When last we left ideological fanny pack, Peter King, he was suggesting that Wisconsin suspend its season opener so Russell Wilson can play a pointless preseason game on its campus. PK also relayed an interested nugget about a scab refs screw-up but he couldn’t say what game it happened in, but it did happen, which was helpful. Petey was alarmed by the epidemic of snotty rich Manhattan kids who own smart phones and probably don’t even have the sense to save their best quotes for New York Times reporters.

But what of this week? Were non-semi-milquetoast-esque athletes found to back up PK’s political views? Were you aware Hines Ward is not currently playing football, and instead hanging out at NBC with Peter? THE PETER KING! WEIRD. Did Peter King not wait one full week of the regular season before blaming the Dolphins’ problems on “Hard Knocks” Of course not. You know better. READ ON.

I’ll take you through the stories of an eventful Week 1 of the NFL season, but shouldn’t that be singular? As in, “story?”

But of course. MMQB readers ask nothing else of Peter King but to remove the chaff of lesser non-lofty stories and bludgeon them over the head with repetitive gushing about a player that PK has had a coffee-flavored boner for since forever.

Peyton Manning turned the clock back Sunday night, and he got the Super Bowl express rolling in Denver.

Manning Returneth. At 36 and still working to regain his in-the-prime fastball, Manning survived a strange bout of in-game inaction

Gotta hand it to BobbyBigWheel for calling this one last night:

made every fan in Indianapolis who’d been fine with the Manning-for-Andrew Luck tradeoff think, “My Lord, can we have this guy back?”

Whoa, whoa, whoa. Hasn’t Peter spent months endlessly droning on about how architect Andrew Luck is uber quasi-Manning-esque and how lucky Indy is to have him and that it’s just so obvious even before the season started that Luck WILL be Offensive Rookie of the Year? Does Peter just assume we’re stupid enough to forget themes he belabors in an instant? Well, if I were as poor a writer/analyst/human being/nugget dumpster as Peter King, I’d probably have nothing but contempt for people who paid attention to me, too. So I guess that works.

The win makes Manning 7-1 lifetime against defenses run by Hall of Fame corner/coordinator Dick LeBeau.

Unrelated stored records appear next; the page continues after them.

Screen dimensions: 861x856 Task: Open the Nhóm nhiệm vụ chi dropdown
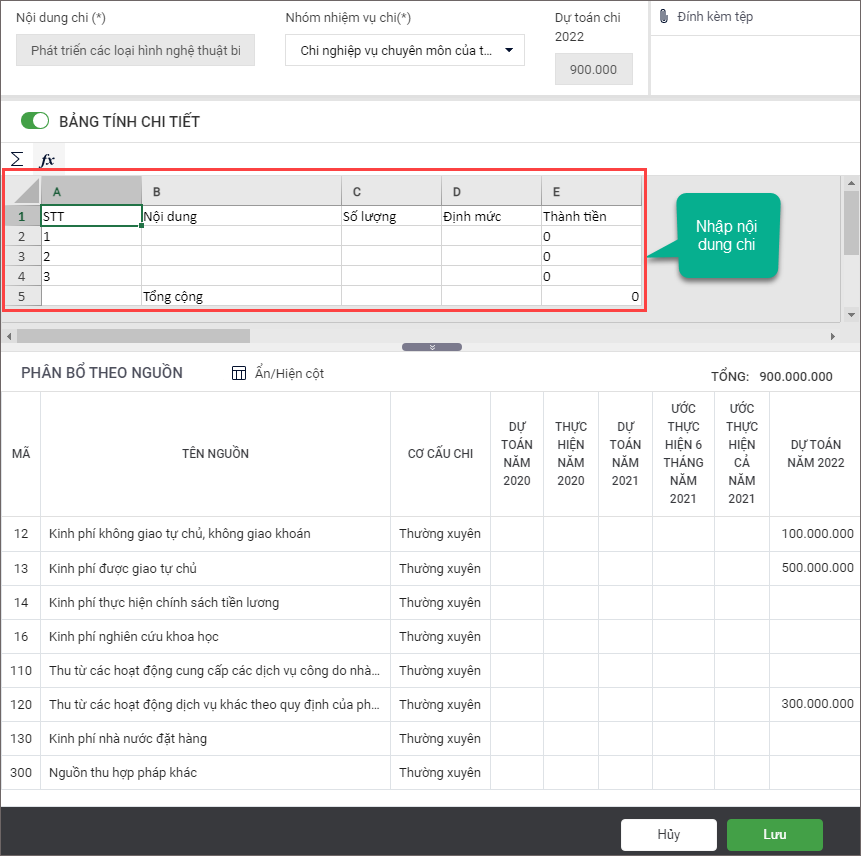[x=404, y=50]
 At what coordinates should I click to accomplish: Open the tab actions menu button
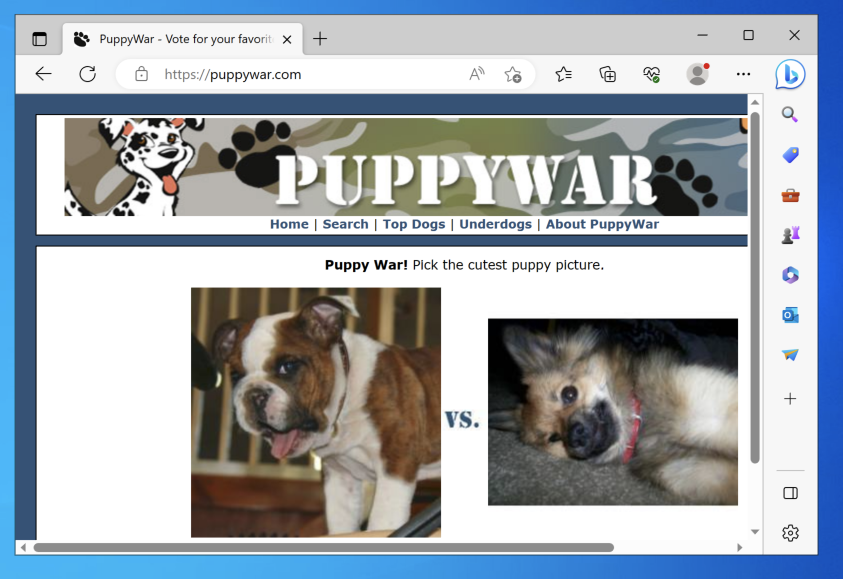coord(39,39)
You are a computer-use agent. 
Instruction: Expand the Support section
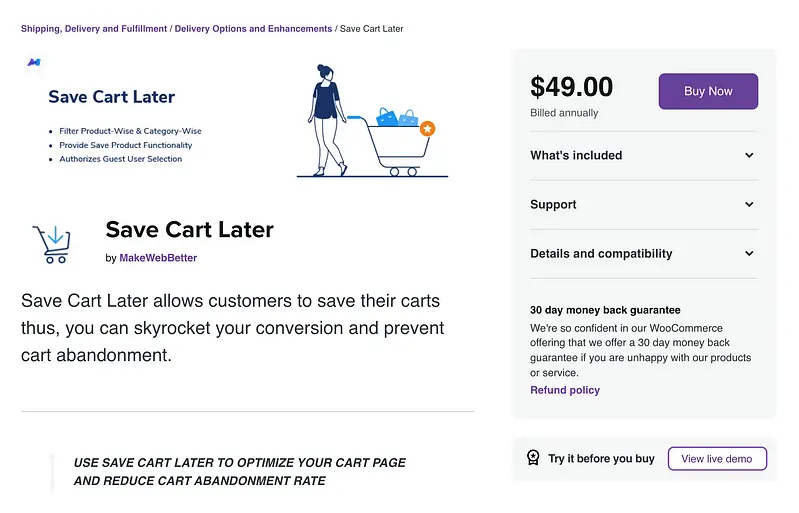click(x=553, y=204)
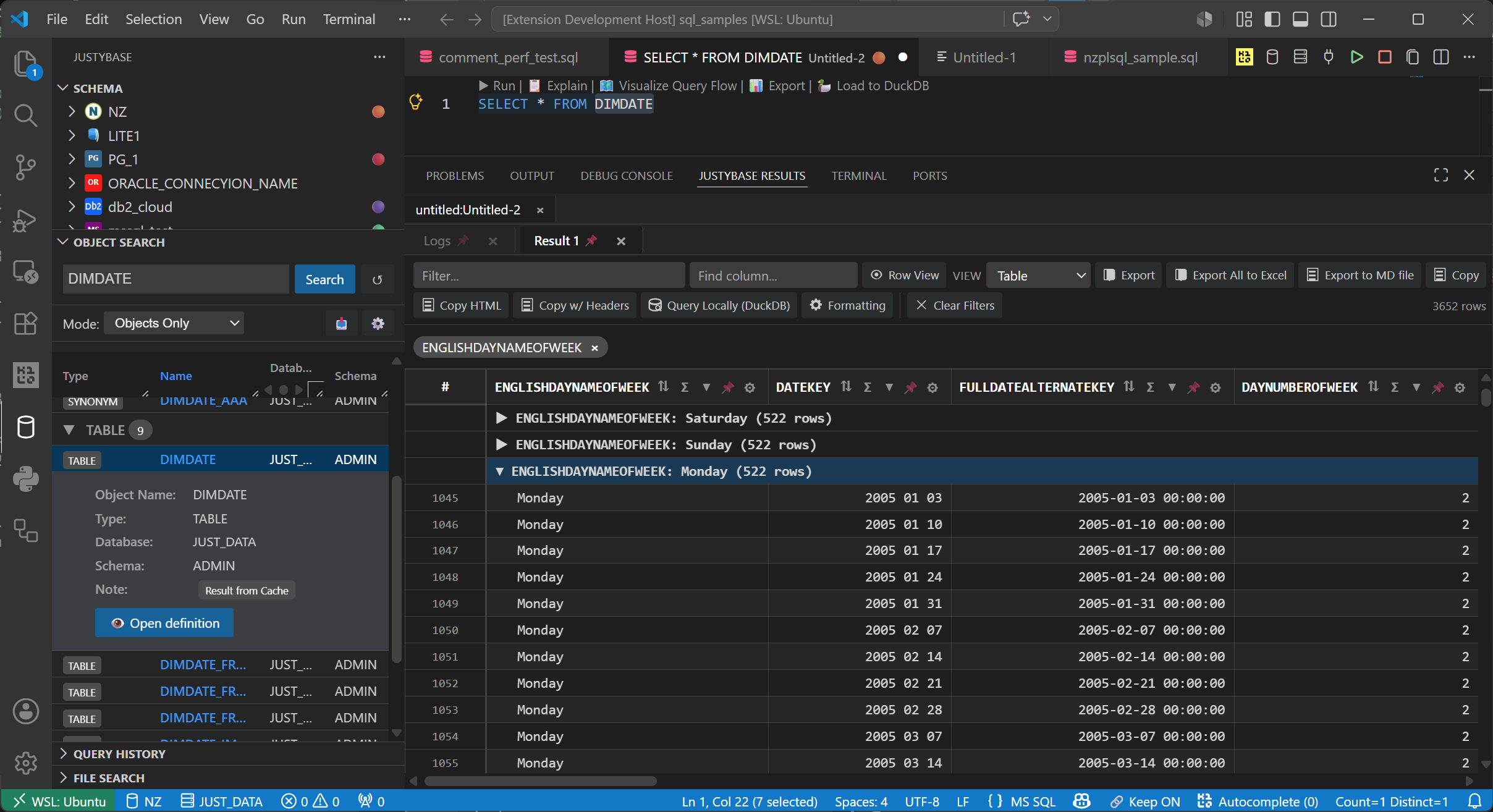This screenshot has width=1493, height=812.
Task: Click the red stop execution icon
Action: point(1385,57)
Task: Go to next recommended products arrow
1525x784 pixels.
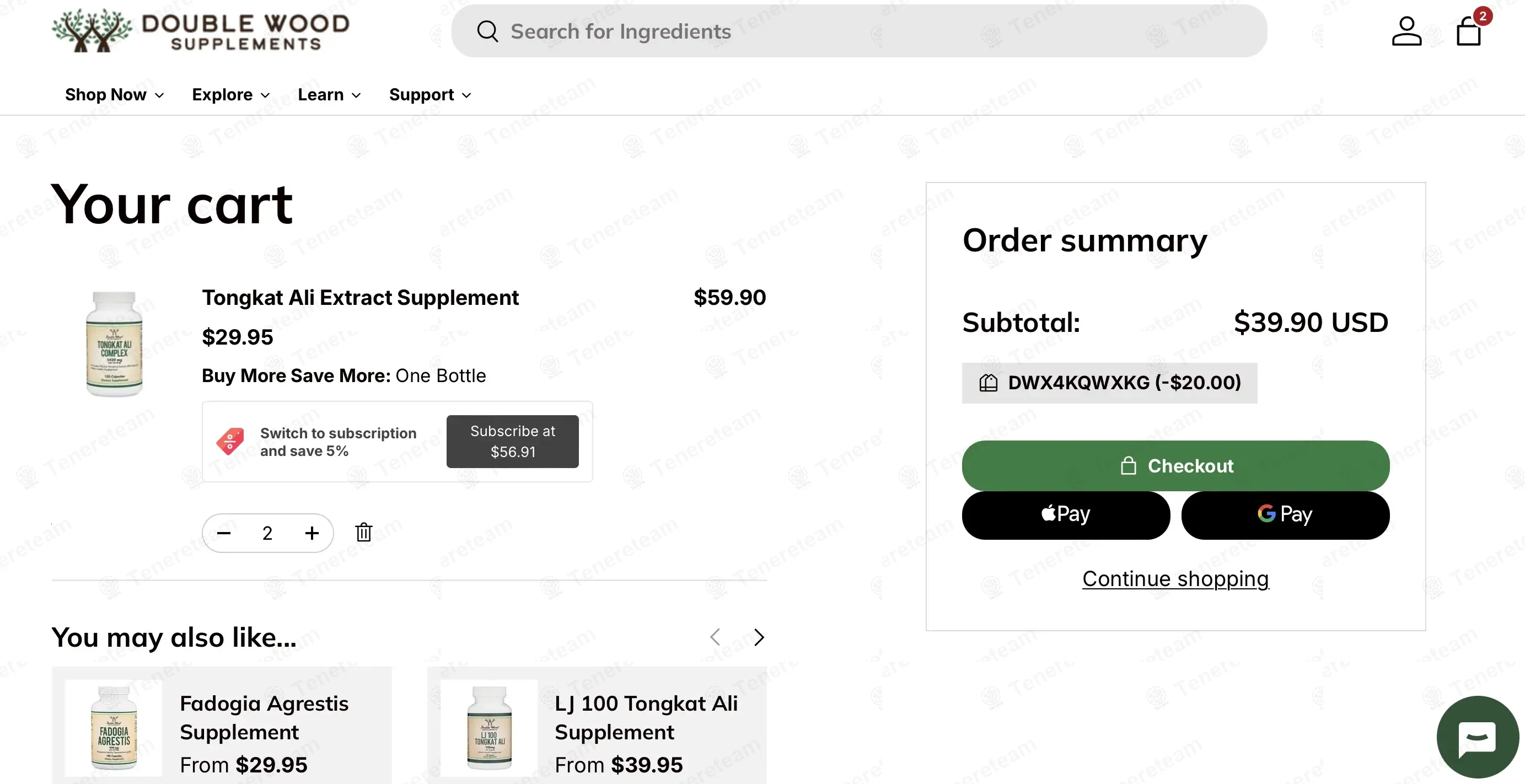Action: [x=759, y=637]
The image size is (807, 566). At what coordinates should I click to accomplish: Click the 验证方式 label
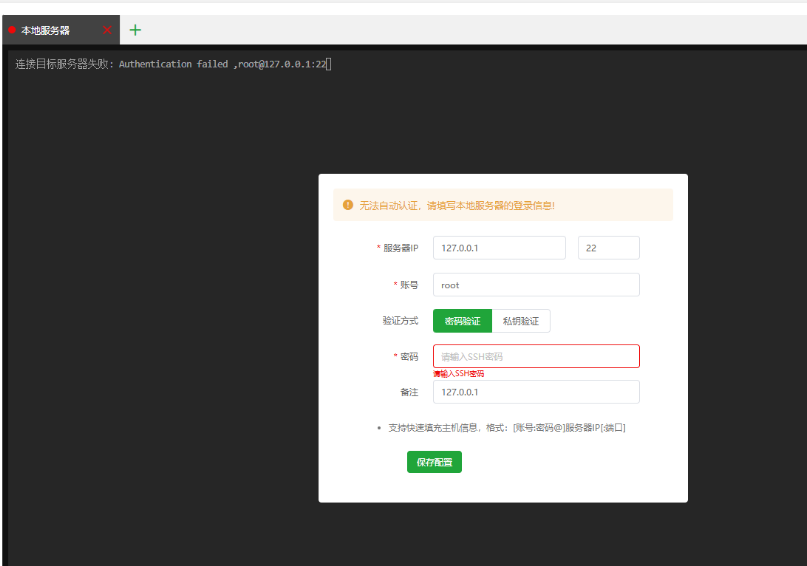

Yet 0-1 in the playoffs, which is so very Pey-Pey.

San Francisco and New England, Super Bowl bound. I kid. Or do I?

I don’t care. Or do I really, really not care?

The regular officials might want to go to Wikipedia and read about Ronald Reagan firing the Air Traffic Controllers 31 years ago. Not saying the NFL’s on the verge of whacking Ed Hochuli and 119 of his officiating peers. Just saying that after 14 of the 16 games of Week 1, the replacement officials have done an adequate job. “We’ve seen nothing that stood out as a glaring mistake,” NFL VP Ray Anderson told me at halftime of the late-afternoon games.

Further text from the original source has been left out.